BUG,MAINT: Updateifcopy arrays should always be copied. #9249

charris · 2017-06-13T01:11:11Z

Before this, one would have

In [1]: a = np.ones(10)[::2]

In [2]: a.writeable
Out[2]: True

In [3]: b = np.array(a.flat, copy=False)

In [4]: a.writeable
Out[4]: False

because b held a reference to the updateifcopy array a.flat.array(),
keeping it from being deallocated and resetting a to writeable. That was
because the array constructor returned a.flat.array() directly
instead of making a copy. It seems that in normal usage it would be
better to return a copy in these cases and this commit makes that
change.

Closes #9244.

Before this, one would have In [1]: a = np.ones(10)[::2] In [2]: a.writeable Out[2]: True In [3]: b = np.array(a.flat, copy=False) In [4]: a.writeable Out[4]: False because b held a reference to the updateifcopy array a.flat.__array__(), keeping it from being deallocated and resetting a to writeable. That was because the array constructor returned a.flat.__array__() directly instead of making a copy. It seems that in normal usage it would be better to return a copy in these cases and this commit makes that change. Closes numpy#9244.

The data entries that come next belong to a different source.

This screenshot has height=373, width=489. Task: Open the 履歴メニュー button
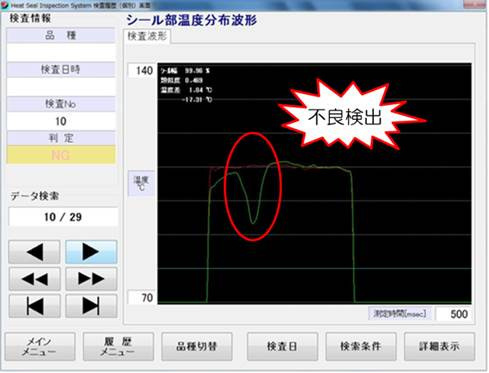tap(118, 346)
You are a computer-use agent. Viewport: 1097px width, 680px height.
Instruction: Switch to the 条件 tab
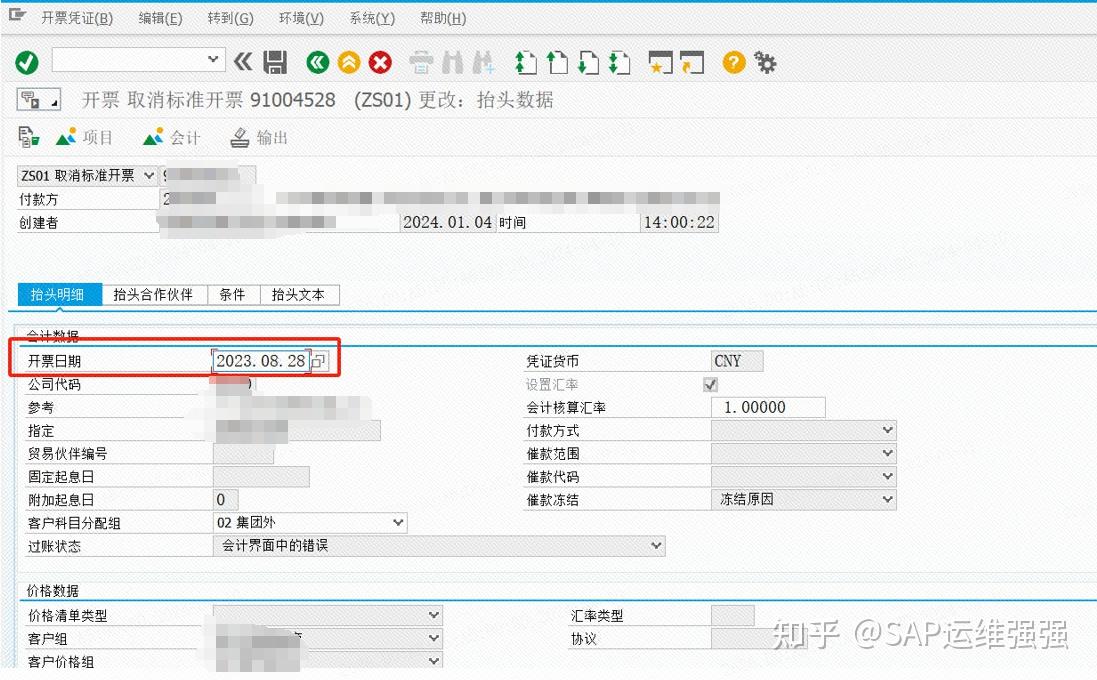232,294
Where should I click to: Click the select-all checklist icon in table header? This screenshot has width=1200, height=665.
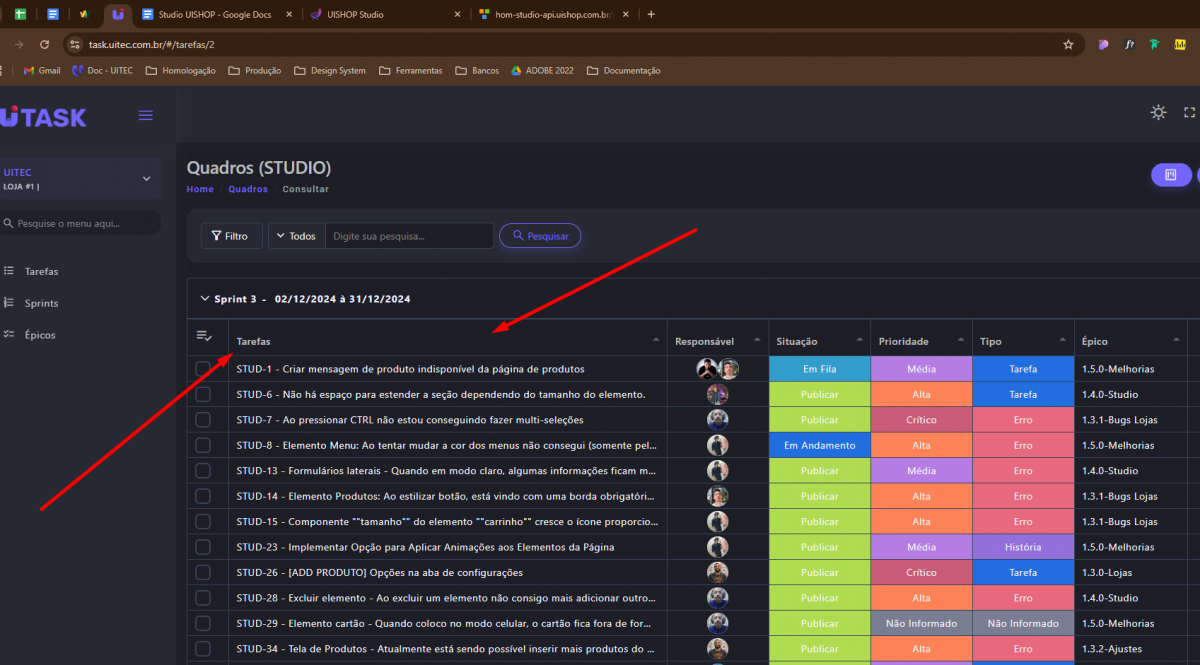pos(204,337)
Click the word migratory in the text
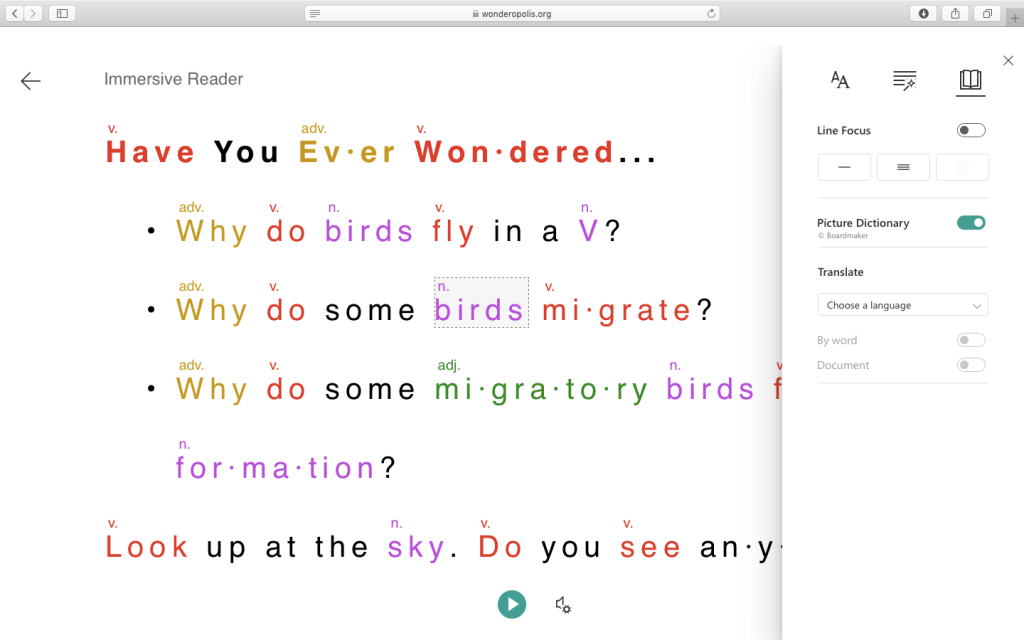The image size is (1024, 640). (x=541, y=389)
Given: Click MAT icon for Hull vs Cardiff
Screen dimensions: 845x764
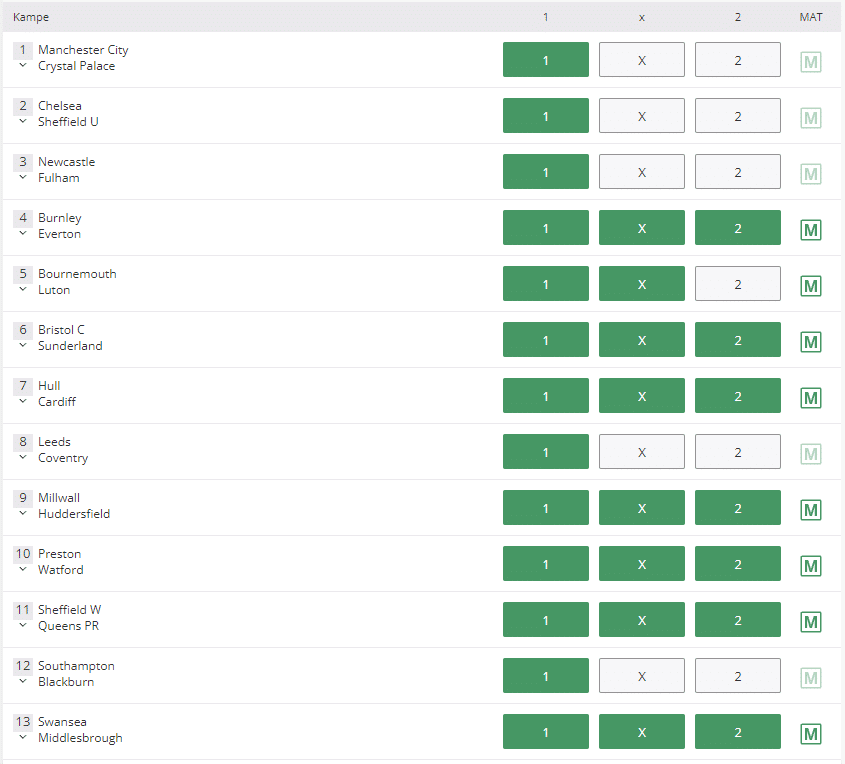Looking at the screenshot, I should 811,398.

njsmith · 2017-06-13T10:03:16Z

So do I understand correctly that what this PR does is make it so that if the array passed into np.array has the UPDATEIFCOPY flag set, then np.array will always return a copy, regardless of whether copy=False is set?

If so, why is this better than making arr.flat.__array__() stop returning UPDATEIFCOPY arrays?

I guess my general concern is that yeah, UPDATEIFCOPY arrays are weird and kind of intrinsically broken because of the way they depend on details of the garbage collector. But nonetheless, the idea is that you can use arbitrary array manipulation operations on them and then have that eventually reflected back to the original array. One kind of array manipulation is taking a view and then writing through that view. If I understand this PR correctly, then that kind of manipulation will stop working (if it goes through np.array), which could break existing code. It also doesn't prevent many other ways that one could accidentally hold onto a reference to an UPDATEIFCOPY array, like slicing, accessing the .T attribute, or just sticking it into some container somewhere. So my worry would be that this might break existing code, but doesn't necessarily move us closer to a systematic solution to the underlying problem in exchange.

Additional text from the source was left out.